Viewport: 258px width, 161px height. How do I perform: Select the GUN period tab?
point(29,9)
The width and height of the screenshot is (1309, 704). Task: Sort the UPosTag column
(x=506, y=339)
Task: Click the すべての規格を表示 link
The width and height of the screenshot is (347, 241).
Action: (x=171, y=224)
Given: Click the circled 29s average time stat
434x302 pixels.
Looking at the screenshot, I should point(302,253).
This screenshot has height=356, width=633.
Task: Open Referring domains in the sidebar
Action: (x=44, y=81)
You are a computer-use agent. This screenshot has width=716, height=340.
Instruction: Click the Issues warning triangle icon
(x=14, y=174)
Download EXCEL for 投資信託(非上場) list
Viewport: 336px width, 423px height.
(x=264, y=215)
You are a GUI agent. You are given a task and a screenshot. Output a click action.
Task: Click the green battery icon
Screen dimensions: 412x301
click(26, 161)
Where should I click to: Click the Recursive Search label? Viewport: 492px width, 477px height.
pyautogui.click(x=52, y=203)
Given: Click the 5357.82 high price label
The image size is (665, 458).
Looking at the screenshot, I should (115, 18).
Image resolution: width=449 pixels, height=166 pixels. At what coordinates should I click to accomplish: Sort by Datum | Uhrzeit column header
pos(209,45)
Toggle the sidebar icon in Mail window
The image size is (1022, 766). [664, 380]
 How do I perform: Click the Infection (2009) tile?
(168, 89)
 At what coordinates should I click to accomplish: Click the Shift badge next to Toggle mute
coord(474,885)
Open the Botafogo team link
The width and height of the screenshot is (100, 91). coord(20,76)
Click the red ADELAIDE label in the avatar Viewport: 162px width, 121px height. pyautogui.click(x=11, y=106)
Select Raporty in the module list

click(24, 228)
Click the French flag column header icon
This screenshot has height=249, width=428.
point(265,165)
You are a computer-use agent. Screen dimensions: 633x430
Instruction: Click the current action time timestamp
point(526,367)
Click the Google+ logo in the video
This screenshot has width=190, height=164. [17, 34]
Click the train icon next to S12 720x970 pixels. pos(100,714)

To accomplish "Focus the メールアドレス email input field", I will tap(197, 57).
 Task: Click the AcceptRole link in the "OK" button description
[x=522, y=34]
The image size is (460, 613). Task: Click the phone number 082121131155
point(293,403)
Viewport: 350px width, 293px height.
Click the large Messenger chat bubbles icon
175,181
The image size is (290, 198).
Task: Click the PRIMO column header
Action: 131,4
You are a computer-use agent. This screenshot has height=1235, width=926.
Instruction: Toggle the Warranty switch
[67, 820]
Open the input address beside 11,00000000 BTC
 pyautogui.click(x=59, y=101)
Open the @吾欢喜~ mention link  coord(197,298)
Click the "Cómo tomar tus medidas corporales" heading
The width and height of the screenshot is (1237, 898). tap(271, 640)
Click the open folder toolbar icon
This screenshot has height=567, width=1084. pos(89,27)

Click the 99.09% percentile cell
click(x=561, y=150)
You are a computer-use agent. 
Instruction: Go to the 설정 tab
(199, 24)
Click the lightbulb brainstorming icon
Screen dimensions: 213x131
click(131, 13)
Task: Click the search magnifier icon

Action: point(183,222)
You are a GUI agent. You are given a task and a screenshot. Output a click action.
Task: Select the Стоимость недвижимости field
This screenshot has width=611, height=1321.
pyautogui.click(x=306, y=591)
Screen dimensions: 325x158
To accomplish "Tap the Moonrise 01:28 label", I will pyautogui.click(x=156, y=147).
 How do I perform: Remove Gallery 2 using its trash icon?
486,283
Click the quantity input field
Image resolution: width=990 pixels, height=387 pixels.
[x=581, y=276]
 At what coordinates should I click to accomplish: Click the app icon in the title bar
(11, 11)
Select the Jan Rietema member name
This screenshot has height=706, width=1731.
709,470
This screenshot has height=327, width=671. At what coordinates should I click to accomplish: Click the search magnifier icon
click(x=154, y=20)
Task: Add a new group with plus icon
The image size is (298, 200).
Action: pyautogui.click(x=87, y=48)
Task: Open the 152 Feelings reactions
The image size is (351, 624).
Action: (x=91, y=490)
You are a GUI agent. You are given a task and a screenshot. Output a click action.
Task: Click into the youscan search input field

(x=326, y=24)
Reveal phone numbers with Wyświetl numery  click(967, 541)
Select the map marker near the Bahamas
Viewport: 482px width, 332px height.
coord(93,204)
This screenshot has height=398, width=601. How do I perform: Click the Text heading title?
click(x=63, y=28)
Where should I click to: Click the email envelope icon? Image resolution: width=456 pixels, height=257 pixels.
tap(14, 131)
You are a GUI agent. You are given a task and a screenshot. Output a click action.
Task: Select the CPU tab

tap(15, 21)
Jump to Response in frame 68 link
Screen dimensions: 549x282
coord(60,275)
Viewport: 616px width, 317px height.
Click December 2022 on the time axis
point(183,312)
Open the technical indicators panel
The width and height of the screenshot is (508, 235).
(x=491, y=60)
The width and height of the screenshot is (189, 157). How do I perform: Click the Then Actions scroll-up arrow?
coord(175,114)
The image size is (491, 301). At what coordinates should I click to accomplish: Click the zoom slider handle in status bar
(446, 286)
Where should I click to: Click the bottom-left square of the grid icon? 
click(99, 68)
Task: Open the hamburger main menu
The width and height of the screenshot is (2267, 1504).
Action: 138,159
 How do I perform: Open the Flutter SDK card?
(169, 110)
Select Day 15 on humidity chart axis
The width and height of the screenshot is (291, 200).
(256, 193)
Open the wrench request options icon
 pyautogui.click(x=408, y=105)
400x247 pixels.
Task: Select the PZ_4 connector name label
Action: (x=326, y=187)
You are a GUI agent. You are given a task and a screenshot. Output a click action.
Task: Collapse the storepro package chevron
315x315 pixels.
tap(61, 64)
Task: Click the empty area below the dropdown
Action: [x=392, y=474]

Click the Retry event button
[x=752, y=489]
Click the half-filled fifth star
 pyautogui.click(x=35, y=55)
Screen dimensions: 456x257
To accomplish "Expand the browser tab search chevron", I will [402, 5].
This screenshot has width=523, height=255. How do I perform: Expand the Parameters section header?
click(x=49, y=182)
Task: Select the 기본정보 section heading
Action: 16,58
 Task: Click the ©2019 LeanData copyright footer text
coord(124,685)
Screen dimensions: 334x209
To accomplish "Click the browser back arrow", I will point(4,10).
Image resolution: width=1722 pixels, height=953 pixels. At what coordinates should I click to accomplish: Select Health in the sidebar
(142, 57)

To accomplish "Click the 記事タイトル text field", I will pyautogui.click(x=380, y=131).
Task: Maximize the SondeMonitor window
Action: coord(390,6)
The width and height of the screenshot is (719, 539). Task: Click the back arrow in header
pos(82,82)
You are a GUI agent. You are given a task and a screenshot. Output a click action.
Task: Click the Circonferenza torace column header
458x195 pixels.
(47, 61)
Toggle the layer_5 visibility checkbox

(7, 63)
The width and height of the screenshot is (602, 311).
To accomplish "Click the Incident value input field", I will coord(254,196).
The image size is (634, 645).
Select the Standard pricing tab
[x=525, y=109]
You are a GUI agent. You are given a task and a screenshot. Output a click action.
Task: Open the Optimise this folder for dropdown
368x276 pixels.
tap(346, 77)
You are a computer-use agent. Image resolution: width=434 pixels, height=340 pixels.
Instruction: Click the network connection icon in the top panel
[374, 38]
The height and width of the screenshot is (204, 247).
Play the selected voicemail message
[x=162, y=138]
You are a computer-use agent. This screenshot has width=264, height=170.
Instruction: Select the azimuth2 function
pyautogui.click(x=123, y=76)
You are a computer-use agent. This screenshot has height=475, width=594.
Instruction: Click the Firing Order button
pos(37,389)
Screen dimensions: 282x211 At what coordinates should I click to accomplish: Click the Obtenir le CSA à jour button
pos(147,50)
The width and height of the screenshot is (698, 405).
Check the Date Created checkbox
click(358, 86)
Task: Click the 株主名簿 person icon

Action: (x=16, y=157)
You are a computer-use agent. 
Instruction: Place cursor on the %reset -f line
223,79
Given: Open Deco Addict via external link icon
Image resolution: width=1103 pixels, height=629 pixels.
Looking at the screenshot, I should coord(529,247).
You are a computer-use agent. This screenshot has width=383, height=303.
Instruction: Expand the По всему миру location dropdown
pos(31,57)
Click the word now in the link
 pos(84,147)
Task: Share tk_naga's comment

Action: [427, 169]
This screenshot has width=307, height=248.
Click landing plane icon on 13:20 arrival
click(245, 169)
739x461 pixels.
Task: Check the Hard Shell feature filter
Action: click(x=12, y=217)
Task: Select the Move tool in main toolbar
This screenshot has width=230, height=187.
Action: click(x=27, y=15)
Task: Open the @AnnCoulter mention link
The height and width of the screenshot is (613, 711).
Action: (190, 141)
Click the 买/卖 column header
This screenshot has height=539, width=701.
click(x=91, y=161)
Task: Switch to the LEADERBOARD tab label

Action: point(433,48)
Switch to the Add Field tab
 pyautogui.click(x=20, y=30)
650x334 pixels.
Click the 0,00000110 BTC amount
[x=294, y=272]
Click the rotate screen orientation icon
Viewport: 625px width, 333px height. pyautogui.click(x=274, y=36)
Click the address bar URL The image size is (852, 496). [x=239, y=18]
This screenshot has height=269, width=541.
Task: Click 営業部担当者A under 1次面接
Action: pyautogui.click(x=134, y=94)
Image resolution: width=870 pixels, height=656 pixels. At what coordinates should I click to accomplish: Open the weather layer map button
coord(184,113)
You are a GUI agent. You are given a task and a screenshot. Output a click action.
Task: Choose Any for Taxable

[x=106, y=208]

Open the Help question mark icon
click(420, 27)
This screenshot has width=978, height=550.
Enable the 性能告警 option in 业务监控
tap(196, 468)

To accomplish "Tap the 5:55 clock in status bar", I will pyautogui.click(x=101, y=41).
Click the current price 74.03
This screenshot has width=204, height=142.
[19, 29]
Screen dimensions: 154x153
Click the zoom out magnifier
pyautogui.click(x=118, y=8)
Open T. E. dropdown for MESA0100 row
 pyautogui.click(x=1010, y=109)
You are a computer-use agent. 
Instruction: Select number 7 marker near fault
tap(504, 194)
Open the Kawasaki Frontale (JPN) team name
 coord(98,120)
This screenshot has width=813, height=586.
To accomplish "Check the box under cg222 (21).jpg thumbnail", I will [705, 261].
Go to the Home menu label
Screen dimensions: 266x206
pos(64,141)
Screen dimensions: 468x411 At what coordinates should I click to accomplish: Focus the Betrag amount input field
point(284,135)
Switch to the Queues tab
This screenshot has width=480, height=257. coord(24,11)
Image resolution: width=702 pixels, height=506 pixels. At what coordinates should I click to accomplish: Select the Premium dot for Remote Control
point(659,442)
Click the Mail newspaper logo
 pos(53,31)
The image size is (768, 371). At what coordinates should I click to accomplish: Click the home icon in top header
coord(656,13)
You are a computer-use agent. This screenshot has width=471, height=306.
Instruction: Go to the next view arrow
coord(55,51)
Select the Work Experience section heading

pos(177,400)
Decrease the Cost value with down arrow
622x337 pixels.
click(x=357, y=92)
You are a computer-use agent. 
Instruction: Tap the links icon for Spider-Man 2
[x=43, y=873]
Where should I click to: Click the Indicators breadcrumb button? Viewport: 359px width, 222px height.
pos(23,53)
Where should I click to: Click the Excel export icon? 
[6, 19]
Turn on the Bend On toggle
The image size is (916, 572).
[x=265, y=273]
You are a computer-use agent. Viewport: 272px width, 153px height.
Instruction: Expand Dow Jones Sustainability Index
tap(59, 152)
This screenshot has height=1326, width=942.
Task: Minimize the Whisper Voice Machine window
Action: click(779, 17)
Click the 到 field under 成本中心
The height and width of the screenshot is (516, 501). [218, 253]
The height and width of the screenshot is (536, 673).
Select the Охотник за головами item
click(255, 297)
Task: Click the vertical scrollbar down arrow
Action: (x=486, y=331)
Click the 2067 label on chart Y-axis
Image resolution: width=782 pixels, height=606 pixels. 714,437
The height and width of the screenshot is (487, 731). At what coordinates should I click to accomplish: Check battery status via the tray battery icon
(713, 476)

────────

# Action item
Check every line of the data for the string "mention". Give the number of lines that have it, and only that.

# Output
2